La Ley Federal de Competencia Económica (LFCE) es una pieza clave en el funcionamiento del mercado mexicano, su propósito es evitar abusos de poder por parte de empresas dominantes y garantizar condiciones equitativas para competir, sin embargo, su diseño actual excluye por completo el análisis ambiental, lo cual representa una grave omisión frente a los desafíos del siglo XXI. La reciente reforma que llevó a la extinción de la Comisión Federal de Competencia Económica (COFECE) podría complicar aún más esta situación, ya que se corre el riesgo de que la nueva estructura institucional tenga dentro de sus prioridades la integración de criterios ecológicos en la evaluación de prácticas empresariales, perpetuando una lógica centrada exclusivamente en la eficiencia económica. Si bien México intenta avanzar en la construcción de un sistema institucional distinto a lo que estábamos acostumbrados, en materia legislativa respecto a la competencia económica, aún se responde a una lógica predominantemente tradicional, centrada en el bienestar del consumidor en términos monetarios, lo que se traduce en que los nuevos operadores reguladores de los temas económicos en este país se vean coartados para ser propositivos en temas de relevancia internacional.  

 

En palabras lisas y llanas, las funciones principales de la legislación actual, son:  revisar fusiones, sancionar prácticas anticompetitivas o prevenir monopolios, no obstante, lo hace solo considerando criterios económicos tradicionales como precios, barreras de entrada o participación de mercado.

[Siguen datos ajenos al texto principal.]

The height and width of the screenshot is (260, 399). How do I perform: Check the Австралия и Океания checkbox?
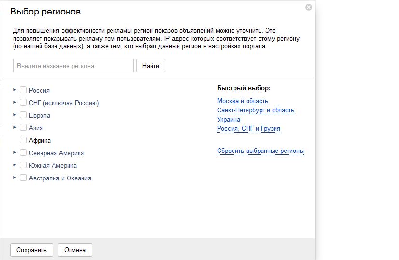pyautogui.click(x=23, y=178)
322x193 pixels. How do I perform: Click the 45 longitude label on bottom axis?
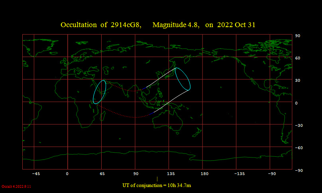[101, 174]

Lo alarmante de ello, es que, a quien debería vigilar la sana interacción económica en este país, no se les permite, ni se les exige, tomar en cuenta si una empresa contamina masivamente, si impide el desarrollo de soluciones ecológicas o si su modelo de negocio acelera la crisis climática. Esto genera una paradoja: el Estado puede autorizar fusiones o conductas empresariales eficientes en términos de costos, pero desastrosas para el medio ambiente. Así, la competencia económica termina, sin quererlo, reforzando estructuras que obstaculizan la transición ecológica.

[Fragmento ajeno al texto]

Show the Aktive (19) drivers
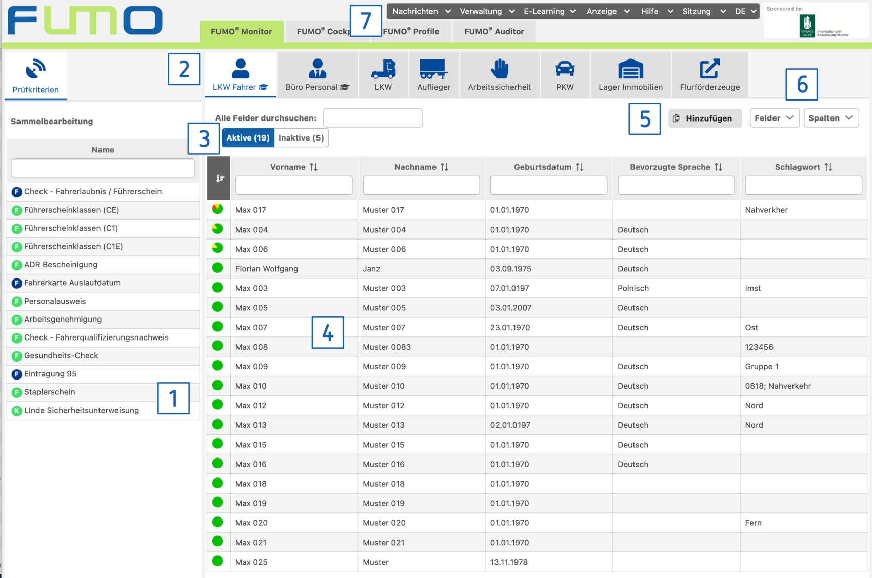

Un primer eje de reforma que robustezca la agenda económica del país de manera sustentable debe enfocarse en incorporar criterios ambientales en la evaluación de prácticas empresariales de tal manera, que se le permita  a la autoridad de competencia emitir resoluciones más integrales, incluso condicionar o rechazar operaciones que comprometan el avance hacia una economía baja en carbono.


En esa misma línea, es imprescindible eliminar las barreras anticompetitivas que enfrentan los modelos de economía circular, como la reparación, reutilización, reciclaje o remanufactura de productos. En la práctica, muchas empresas que operan bajo principios circulares son bloqueadas por estrategias de grandes actores dominantes, ya sea mediante restricciones contractuales, acceso limitado a insumos o tecnologías cerradas que impiden la interoperabilidad. Estas barreras no solo restringen la libre competencia, sino que perpetúan un modelo de consumo lineal que agrava la crisis ambiental. 

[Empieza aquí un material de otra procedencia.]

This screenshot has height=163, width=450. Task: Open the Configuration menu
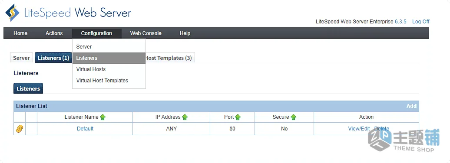point(97,33)
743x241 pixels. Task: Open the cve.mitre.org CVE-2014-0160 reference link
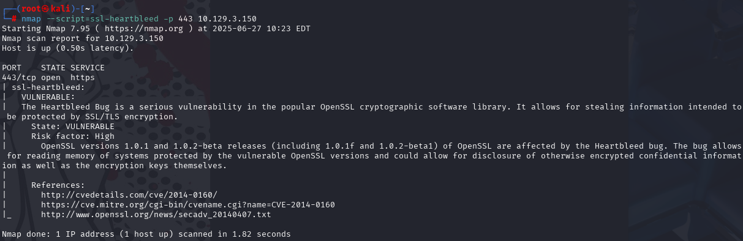pyautogui.click(x=189, y=204)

Las y los legisladores actuales, deben tener en claro que su trabajo hoy más nunca  implica repensar la función de la política de competencia no sólo como un instrumento económico, sino como una herramienta estratégica para el desarrollo sostenible, capaz de incentivar la innovación verde, democratizar el acceso a tecnologías limpias y corregir fallas estructurales del mercado ambiental.


Desde luego, esta transformación normativa requiere más que una modificación legislativa, reformar la LFCE desde una perspectiva ecológica no es una aspiración idealista, sino una necesidad estratégica para asegurar que la transición hacia un nuevo modelo de desarrollo no se vea bloqueada por inercias normativas o intereses de mercado. La economía verde requiere competencia real, y la competencia auténtica necesita un marco legal que integre, de forma clara y decidida, el respeto por los límites del planeta.